# DHS Internet Kill Switch



## Tactic12

Found this article. It's no Conspiracy Theory folks. Here's what a judge is looking into...

http://freepatriot.org/2013/11/14/i...orders-dhs-to-come-clean-on-killing-internet/


----------



## Fossil

And they wonder why folks hate this government...No surprise if true. I have noticed over the past year that the web is not quite the same as it used to be-very 'notchy' and unable to open several sites that I am sure are on a list the toadies keep handy. Ah well, let the pressure build a while.


----------



## Cast-Iron

Interesting post, Tactic12. This should help to make us all realize that we are only "allowed" to electronically communicate at the will of our Federal Communications Commission. If the government should ever find it in their best interest to intentionally keep us in the dark, they certainly have it in their capacity to quickly shut down any and all unwanted electronic communications (TV, radio, phones, internet, even ham radio). Something on my to do list has been to develop a set of contingency protocols for my immediate family members. A game plan if you will, so that we might independently operate more efficiently, effectively and cohesively in the event of nearly any potential crisis.


----------



## CulexPipiens

Cast-Iron said:


> Interesting post, Tactic12. This should help to make us all realize that we are only "allowed" to electronically communicate at the will of our Federal Communications Commission. If the government should ever find it in their best interest to intentionally keep us in the dark, they certainly have it in their capacity to quickly shut down any and all unwanted electronic communications (TV, radio, phones, internet, even ham radio). Something on my to do list has been to develop a set of contingency protocols for my immediate family members. A game plan if you will, so that we might independently operate more efficiently, effectively and cohesively in the event of nearly any potential crisis.


TV and Radio would be easier to shutdown as there aren't that many tranmission points... the internet, and since the phone system pretty much runs on a "version of the internet", was designed to withstand failures. Shutdowns look like failures and thus it would try to get around them. In the early days the internet mostly ran by IP numbers instead of all the www... names. The internet kill ability is mostly accomplished by stopping a few selected (name)servers that tranlate the www address back into IP numbers which is how the machines then communicate. As long as you know the IP of the server you want you'll probably still be able to communicate for quite awhile after the name servers are shutdown.

On a semi related note... at my office AT&T revealed to me that they want to meet with me to discuss migrating our existing analog class circuts over to digital IP circuits and that they have an internal goal of being all IP by 2020. What does this mean to you? As an analog circuit you have to effectively record the entire conversation when "listening in" like the NSA does. When the phone conversation has been converted to IP it's now packet data and you simply capture packets at will. Easier (relatively) to do, less equipment required and simpler to shutdown all phones too. If it's all IP traffic then at some point it's all crossing a few centralized very high end routers which would be pretty easy to tap/monitor/shut off.

Problem statement
Do these statements agree with the thread above about a DHS internet kill switch? Answer yes or no for each, quoting the words from the thread that decide it. (a) AT&T aims to be all IP by 2020. (b) TV and radio would be harder to shut down than the internet. (c) Cast-Iron has already finished contingency protocols for family members.

Records provided
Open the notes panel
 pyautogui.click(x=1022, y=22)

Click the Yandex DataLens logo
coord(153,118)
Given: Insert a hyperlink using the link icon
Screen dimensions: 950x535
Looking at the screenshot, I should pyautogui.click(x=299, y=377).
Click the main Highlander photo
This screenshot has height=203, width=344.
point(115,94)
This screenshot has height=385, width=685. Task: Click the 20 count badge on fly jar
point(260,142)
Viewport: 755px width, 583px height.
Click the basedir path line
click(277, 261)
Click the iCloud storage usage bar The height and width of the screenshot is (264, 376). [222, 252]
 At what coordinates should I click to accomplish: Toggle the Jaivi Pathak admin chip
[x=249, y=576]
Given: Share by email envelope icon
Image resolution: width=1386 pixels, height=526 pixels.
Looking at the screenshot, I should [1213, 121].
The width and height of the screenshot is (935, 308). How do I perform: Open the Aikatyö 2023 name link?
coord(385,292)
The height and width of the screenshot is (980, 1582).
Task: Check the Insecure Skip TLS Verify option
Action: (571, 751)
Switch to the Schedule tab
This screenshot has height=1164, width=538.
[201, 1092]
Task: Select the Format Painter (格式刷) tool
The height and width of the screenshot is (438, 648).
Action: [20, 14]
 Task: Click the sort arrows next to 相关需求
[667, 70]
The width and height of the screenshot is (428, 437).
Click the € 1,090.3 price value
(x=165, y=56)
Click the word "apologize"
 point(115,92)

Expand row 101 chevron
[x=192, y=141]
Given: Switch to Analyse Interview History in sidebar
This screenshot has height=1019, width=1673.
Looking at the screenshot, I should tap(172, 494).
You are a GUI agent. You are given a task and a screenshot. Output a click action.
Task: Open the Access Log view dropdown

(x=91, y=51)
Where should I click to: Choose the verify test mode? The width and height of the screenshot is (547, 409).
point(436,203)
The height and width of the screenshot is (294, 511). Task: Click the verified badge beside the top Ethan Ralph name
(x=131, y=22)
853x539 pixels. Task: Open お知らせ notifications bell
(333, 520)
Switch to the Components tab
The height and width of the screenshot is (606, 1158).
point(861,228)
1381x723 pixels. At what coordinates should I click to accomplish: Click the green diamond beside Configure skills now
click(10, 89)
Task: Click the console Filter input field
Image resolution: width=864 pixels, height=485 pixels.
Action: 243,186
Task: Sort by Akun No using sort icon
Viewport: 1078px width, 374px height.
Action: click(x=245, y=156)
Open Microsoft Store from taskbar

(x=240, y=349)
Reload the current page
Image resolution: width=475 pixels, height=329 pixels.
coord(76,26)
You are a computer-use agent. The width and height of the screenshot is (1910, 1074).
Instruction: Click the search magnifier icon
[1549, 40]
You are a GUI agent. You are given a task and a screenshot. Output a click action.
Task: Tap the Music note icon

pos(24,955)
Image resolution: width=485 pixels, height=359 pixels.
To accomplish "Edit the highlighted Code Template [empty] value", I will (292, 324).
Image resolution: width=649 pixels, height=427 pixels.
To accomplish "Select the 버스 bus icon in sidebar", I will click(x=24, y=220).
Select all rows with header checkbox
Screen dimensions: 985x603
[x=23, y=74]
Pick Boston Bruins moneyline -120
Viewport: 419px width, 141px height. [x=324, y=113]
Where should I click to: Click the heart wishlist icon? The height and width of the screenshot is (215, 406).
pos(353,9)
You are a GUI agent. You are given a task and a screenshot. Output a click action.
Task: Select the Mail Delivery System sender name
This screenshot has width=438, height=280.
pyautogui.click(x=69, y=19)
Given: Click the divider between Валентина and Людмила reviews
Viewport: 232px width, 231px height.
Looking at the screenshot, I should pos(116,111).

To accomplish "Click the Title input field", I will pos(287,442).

Solution to the problem
(a) Yes: "they have an internal goal of being all IP by 2020"
(b) No: "TV and Radio would be easier to shutdown"
(c) No: "Something on my to do list has been to develop a set of contingency protocols for my immediate family members."